Extract to read:
"In Cayman, we have a lot of diversity," says chef and longtime Grand Cayman resident Thomas Tennant. "Lots of people are willing to try forward-thinking things and they're not afraid of a challenge or stigma."
That mindset makes the Cayman Islands the ideal home for Tennant's Tomfoodery Kitchen, a culinary concept offering the standard gamut of cooking demos and private catering—and also green iguana rillettes.
This dish is part of a larger effort to eradicate environmentally destructive invasive species by transforming them into dishes with mainstream appeal.
"Speculations on how they got here vary, but the green iguana is a serious problem," says Tennant about the scaly-tailed enemy of the state. "The main issue is that they can populate really quickly, take over spaces that the indigenous iguanas need, and destroy vegetation because they eat so much. Eat and poop, that's all they do."
The issue has real human implications, too. "Economically, it's very damaging," Tennant emphasizes. " If you don't have flowers you don't get fruit, and if you don't have fruit and produce you don't have sustainable agriculture. You just don't. How is a farmer going to live if all these iguanas are eating their plants?"
Tennant's involvement in the issue dates back more than in a decade. In 2007, the newly-minted culinary school grad landed a gig at Michael's Genuine Food & Drink in his hometown of Miami. Three years later, Tennant moved down to the Cayman Islands to open Michael's Genuine's now-shuttered Grand Cayman location, and it was there that an invasive species first caught his eye.
"Within a year, I got approached by Jason Washington from Ambassador Divers and two officers from the Department of the Environment," Tennant recalls. "They wanted to do lionfish at a restaurant, so I took it up, and have been going at it ever since."

Supplied information:
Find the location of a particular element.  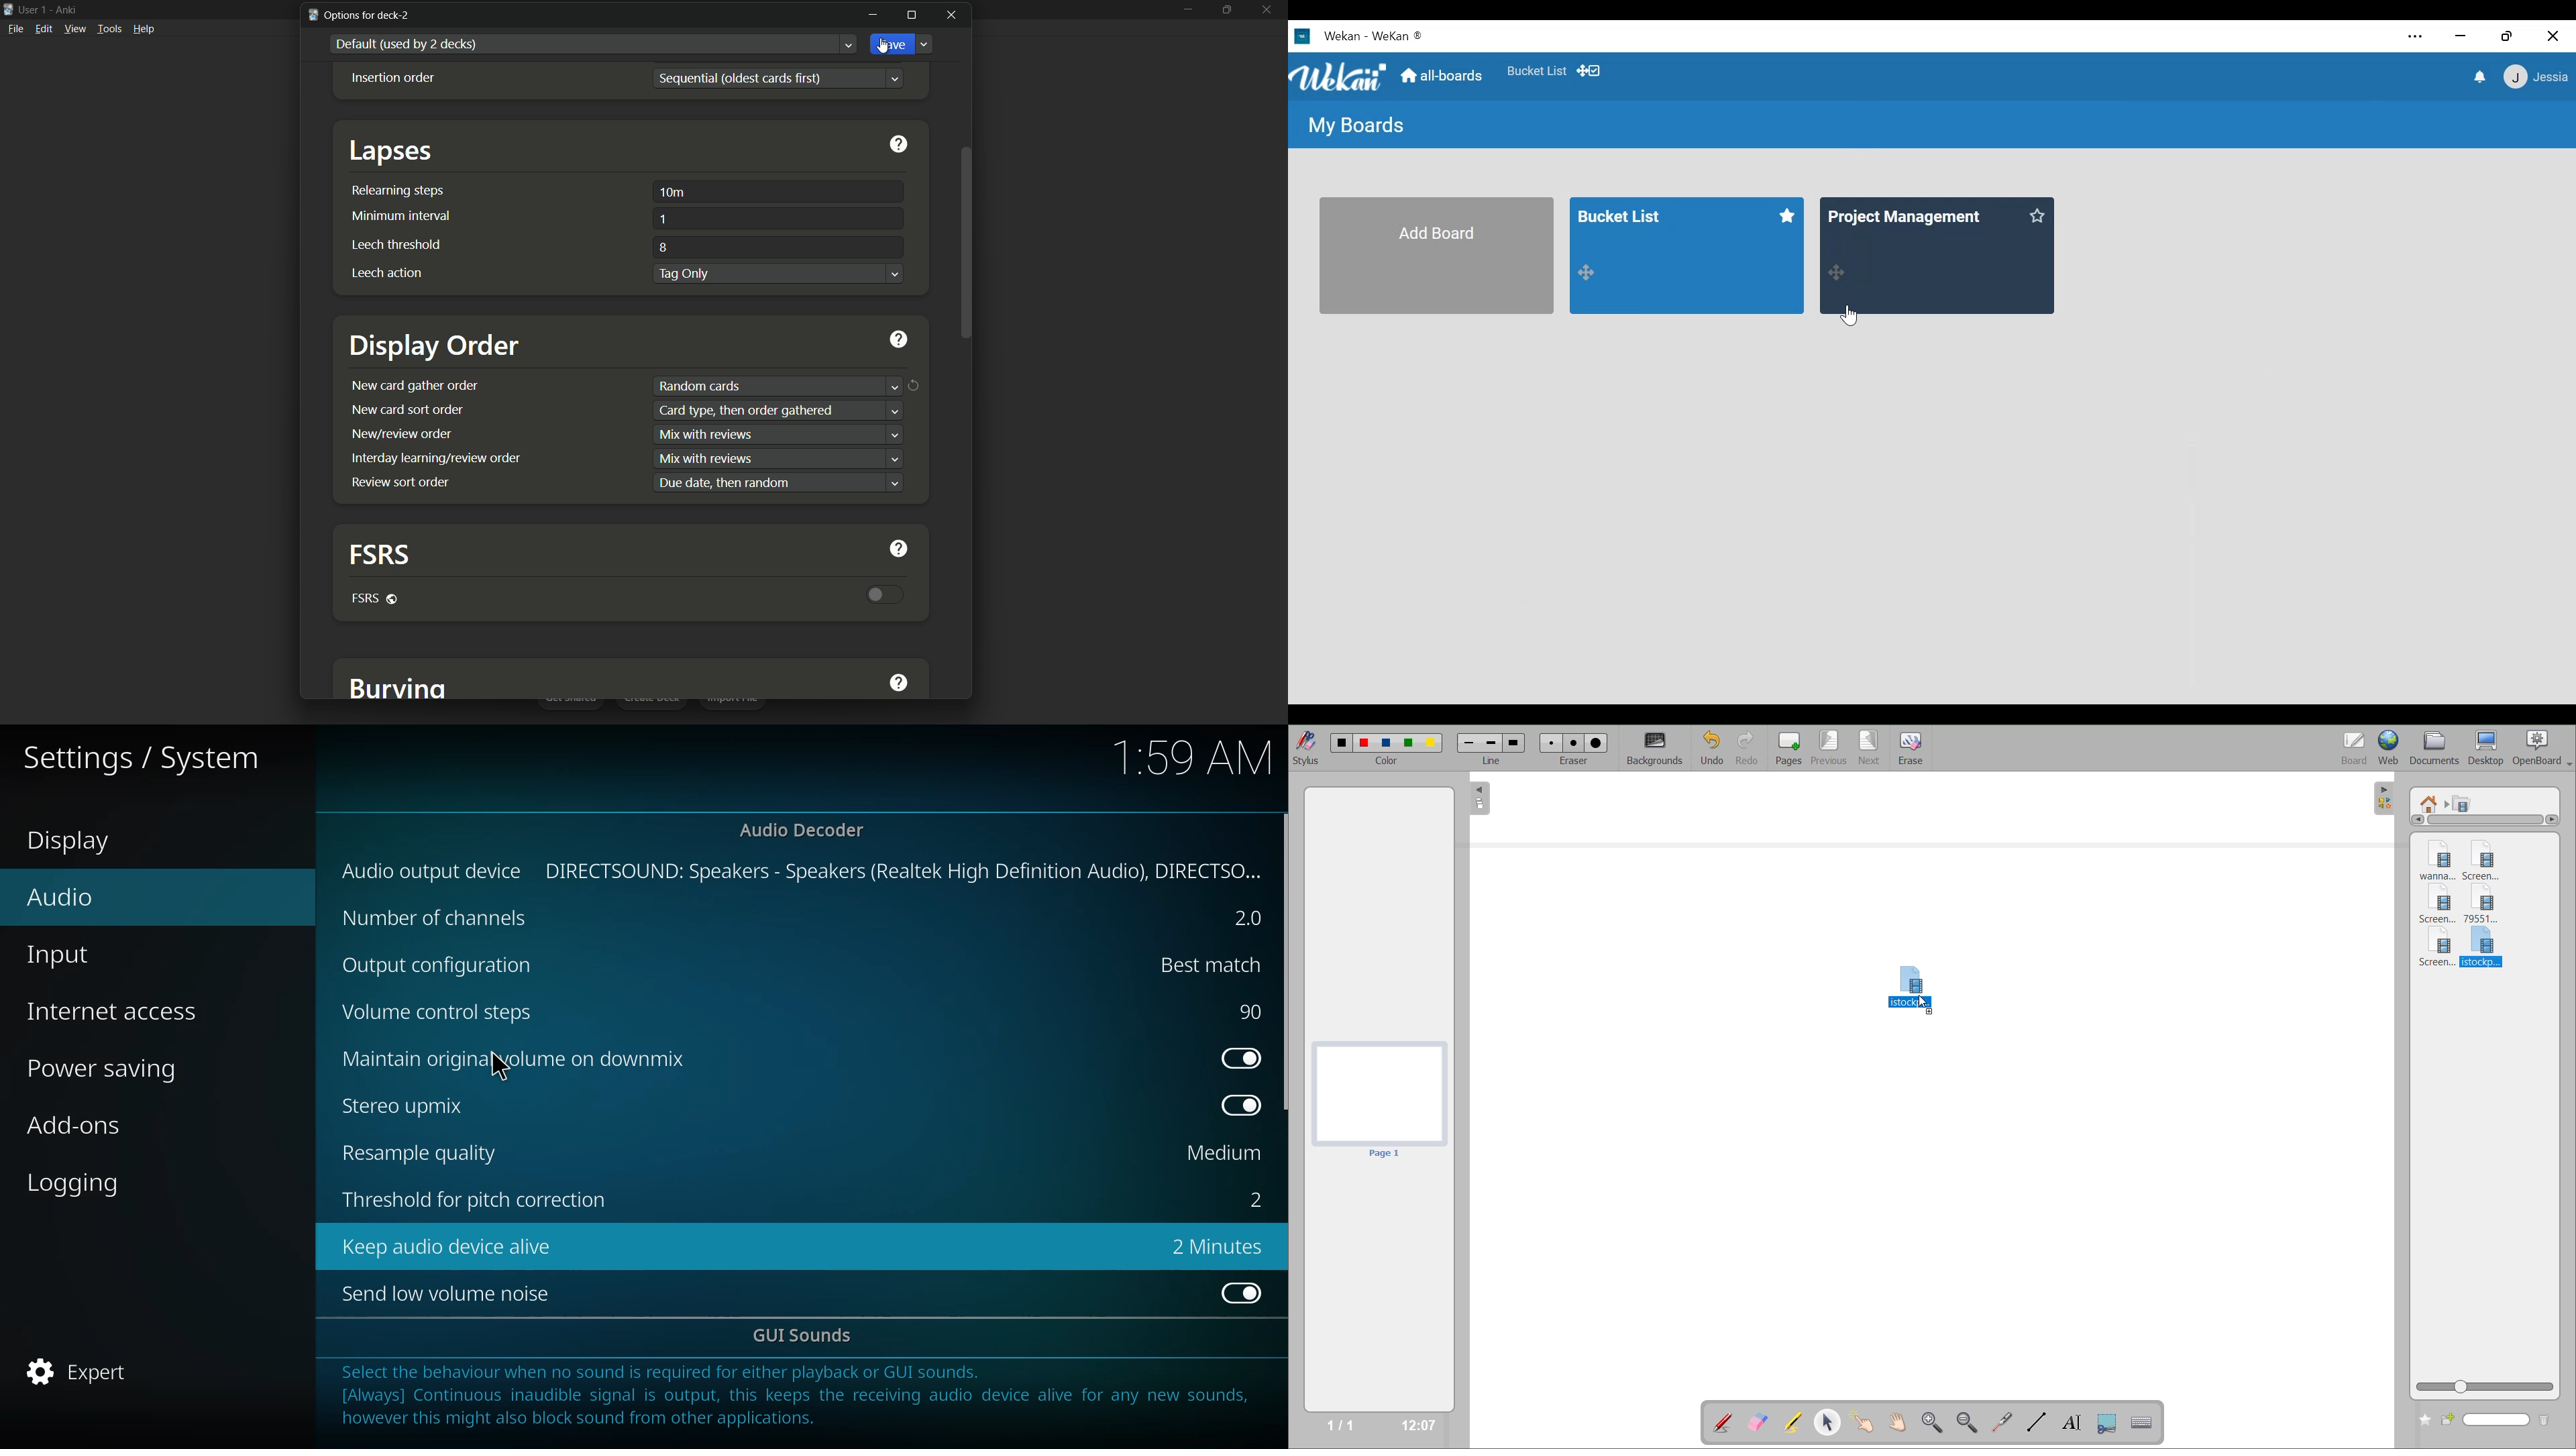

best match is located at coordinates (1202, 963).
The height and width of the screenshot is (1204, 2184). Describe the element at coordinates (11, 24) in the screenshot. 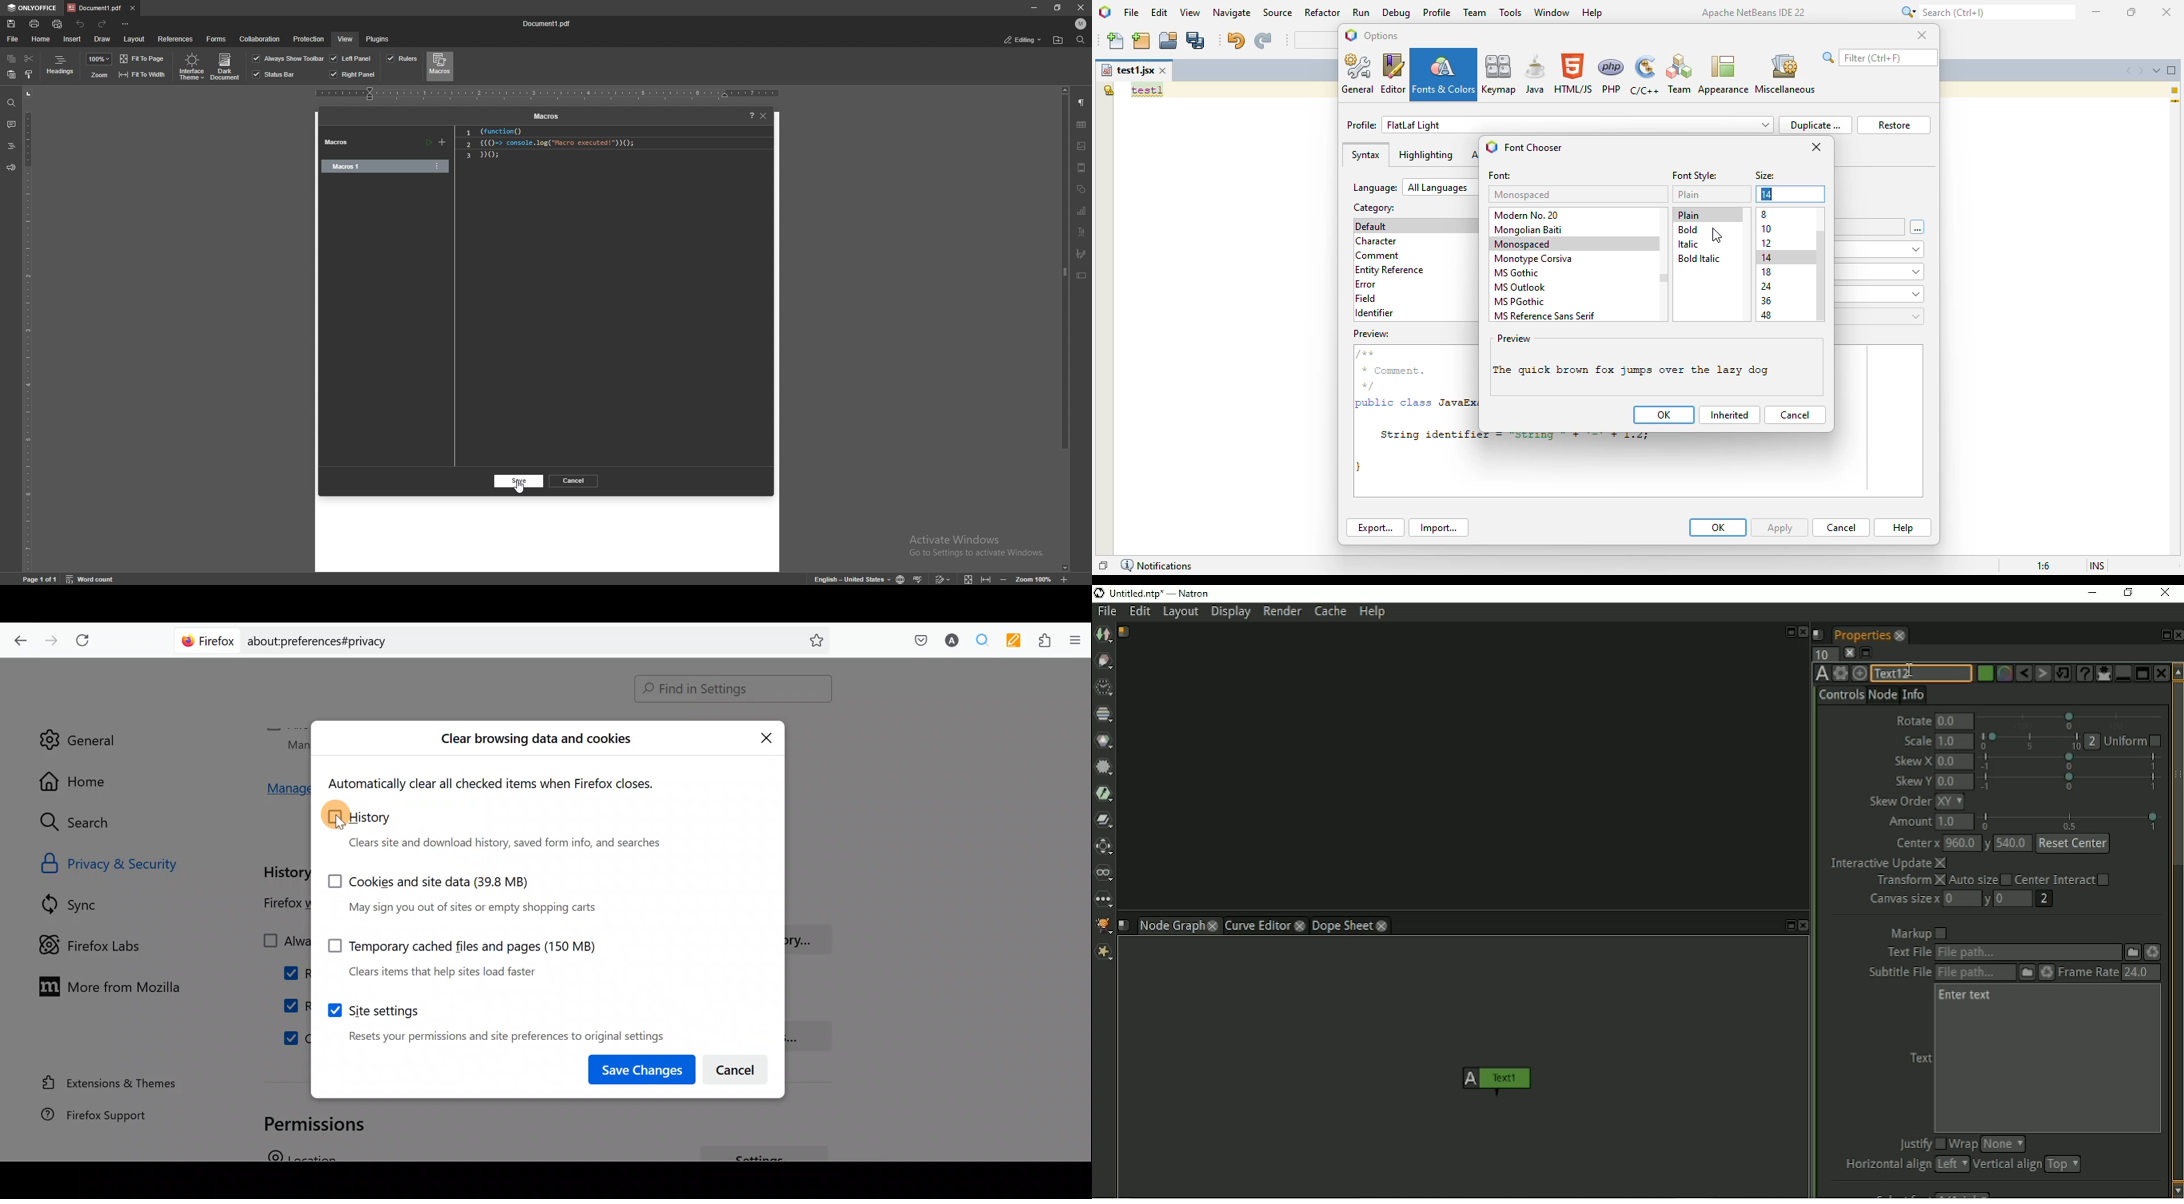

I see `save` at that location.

Stated exercise:
Could you extend the article about chef Thomas Tennant turning invasive species in the Cayman Islands into food, picking up right after its final sentence?

Result for this exercise:
Lionfish look more or less like underwater horror movie villains, marked by wide, protruding mouths, a vibrant spray of zebra-like striping, and, most terrifyingly, a trail of sharp, poisonous spikes cascading down their ample spines like a quiver of deadly arrows poised for attack. The theory goes that an aquarium owner let a group of these Indo-Pacific natives loose off the coast of Florida sometime in the mid-1980s and they've been charting new territory ever since, killing smaller fish and crustaceans, destroying plant life, and breeding like crazy up and down the coast from North Carolina to South America. With no known predators and with the ability to lay up to 30,000 eggs every four days, these finned terrors are capable of devastating delicate ecosystems swiftly and irreversibly. So when divers discovered one flitting about the Cayman Islands in 2008, they knew they had to act quickly. The DOE initiated a widespread culling effort, first incentivizing fishermen and eventually reaching out to area chefs. The idea was to generate an economically viable feedback loop by turning the once-feared beasts into coveted cuisine. Tennant was in.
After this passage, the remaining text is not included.